- TASK TO COMPLETE
Write out each line of the material below exactly as given.

- RECORDS PROVIDED

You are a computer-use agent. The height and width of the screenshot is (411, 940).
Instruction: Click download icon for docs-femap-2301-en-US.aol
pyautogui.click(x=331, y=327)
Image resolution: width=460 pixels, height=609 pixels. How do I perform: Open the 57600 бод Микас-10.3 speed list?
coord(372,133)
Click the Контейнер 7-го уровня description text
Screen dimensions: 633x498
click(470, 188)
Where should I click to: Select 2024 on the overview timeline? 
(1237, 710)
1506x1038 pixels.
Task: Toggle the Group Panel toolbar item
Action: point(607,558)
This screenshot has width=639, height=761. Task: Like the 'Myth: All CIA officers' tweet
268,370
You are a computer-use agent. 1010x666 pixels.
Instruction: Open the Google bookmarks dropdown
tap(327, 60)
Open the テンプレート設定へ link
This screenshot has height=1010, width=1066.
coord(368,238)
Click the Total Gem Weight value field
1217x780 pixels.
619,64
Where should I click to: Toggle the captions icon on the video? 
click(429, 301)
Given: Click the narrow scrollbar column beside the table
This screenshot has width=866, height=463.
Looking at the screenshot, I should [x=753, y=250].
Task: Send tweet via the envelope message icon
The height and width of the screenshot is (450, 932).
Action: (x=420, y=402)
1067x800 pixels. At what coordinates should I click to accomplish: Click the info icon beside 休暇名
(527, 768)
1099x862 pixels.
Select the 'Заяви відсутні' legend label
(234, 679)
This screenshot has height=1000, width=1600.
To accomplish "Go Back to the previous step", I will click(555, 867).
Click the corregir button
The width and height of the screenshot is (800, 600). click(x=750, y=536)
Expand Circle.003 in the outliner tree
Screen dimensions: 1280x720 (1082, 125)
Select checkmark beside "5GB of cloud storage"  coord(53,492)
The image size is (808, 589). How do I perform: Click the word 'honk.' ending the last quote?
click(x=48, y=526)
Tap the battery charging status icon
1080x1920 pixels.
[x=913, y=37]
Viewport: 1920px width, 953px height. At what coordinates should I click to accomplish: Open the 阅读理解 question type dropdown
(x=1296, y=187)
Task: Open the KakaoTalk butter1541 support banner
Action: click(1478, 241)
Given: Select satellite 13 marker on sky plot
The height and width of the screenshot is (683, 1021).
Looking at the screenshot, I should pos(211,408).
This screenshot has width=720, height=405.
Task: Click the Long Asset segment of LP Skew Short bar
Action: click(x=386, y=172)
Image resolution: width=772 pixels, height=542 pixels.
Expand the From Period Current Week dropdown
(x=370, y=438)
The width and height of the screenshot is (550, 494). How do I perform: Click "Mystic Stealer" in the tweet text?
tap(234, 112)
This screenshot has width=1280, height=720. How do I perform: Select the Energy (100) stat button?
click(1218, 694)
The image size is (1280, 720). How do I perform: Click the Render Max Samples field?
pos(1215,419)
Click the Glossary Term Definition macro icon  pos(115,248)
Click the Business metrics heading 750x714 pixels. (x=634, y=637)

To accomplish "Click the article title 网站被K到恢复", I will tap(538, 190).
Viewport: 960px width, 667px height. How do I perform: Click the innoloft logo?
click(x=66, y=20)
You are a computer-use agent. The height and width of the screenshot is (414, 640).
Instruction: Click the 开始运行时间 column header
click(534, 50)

- YOUR SOLUTION
You are a computer-use agent. The height and width of the screenshot is (411, 940).
Instruction: Click download icon for docs-femap-2301-en-US.aol
pyautogui.click(x=331, y=327)
Image resolution: width=460 pixels, height=609 pixels. How do I perform: Open the 57600 бод Микас-10.3 speed list?
coord(372,133)
Click the Контейнер 7-го уровня description text
Screen dimensions: 633x498
click(470, 188)
Where should I click to: Select 2024 on the overview timeline? 
(1237, 710)
1506x1038 pixels.
Task: Toggle the Group Panel toolbar item
Action: point(607,558)
This screenshot has width=639, height=761. Task: Like the 'Myth: All CIA officers' tweet
268,370
You are a computer-use agent. 1010x666 pixels.
Instruction: Open the Google bookmarks dropdown
tap(327, 60)
Open the テンプレート設定へ link
This screenshot has height=1010, width=1066.
coord(368,238)
Click the Total Gem Weight value field
1217x780 pixels.
619,64
Where should I click to: Toggle the captions icon on the video? 
click(429, 301)
Given: Click the narrow scrollbar column beside the table
This screenshot has width=866, height=463.
Looking at the screenshot, I should [x=753, y=250].
Task: Send tweet via the envelope message icon
The height and width of the screenshot is (450, 932).
Action: (x=420, y=402)
1067x800 pixels. At what coordinates should I click to accomplish: Click the info icon beside 休暇名
(527, 768)
1099x862 pixels.
Select the 'Заяви відсутні' legend label
(234, 679)
This screenshot has height=1000, width=1600.
To accomplish "Go Back to the previous step", I will click(555, 867).
Click the corregir button
The width and height of the screenshot is (800, 600). click(x=750, y=536)
Expand Circle.003 in the outliner tree
Screen dimensions: 1280x720 (1082, 125)
Select checkmark beside "5GB of cloud storage"  coord(53,492)
The image size is (808, 589). How do I perform: Click the word 'honk.' ending the last quote?
click(x=48, y=526)
Tap the battery charging status icon
1080x1920 pixels.
[x=913, y=37]
Viewport: 1920px width, 953px height. At what coordinates should I click to accomplish: Open the 阅读理解 question type dropdown
(x=1296, y=187)
Task: Open the KakaoTalk butter1541 support banner
Action: click(1478, 241)
Given: Select satellite 13 marker on sky plot
The height and width of the screenshot is (683, 1021).
Looking at the screenshot, I should pos(211,408).
This screenshot has width=720, height=405.
Task: Click the Long Asset segment of LP Skew Short bar
Action: click(x=386, y=172)
Image resolution: width=772 pixels, height=542 pixels.
Expand the From Period Current Week dropdown
(x=370, y=438)
The width and height of the screenshot is (550, 494). How do I perform: Click "Mystic Stealer" in the tweet text?
tap(234, 112)
This screenshot has width=1280, height=720. How do I perform: Select the Energy (100) stat button?
click(1218, 694)
The image size is (1280, 720). How do I perform: Click the Render Max Samples field?
pos(1215,419)
Click the Glossary Term Definition macro icon  pos(115,248)
Click the Business metrics heading 750x714 pixels. (x=634, y=637)

To accomplish "Click the article title 网站被K到恢复", I will tap(538, 190).
Viewport: 960px width, 667px height. How do I perform: Click the innoloft logo?
click(x=66, y=20)
You are a computer-use agent. The height and width of the screenshot is (414, 640).
Instruction: Click the 开始运行时间 column header
click(534, 50)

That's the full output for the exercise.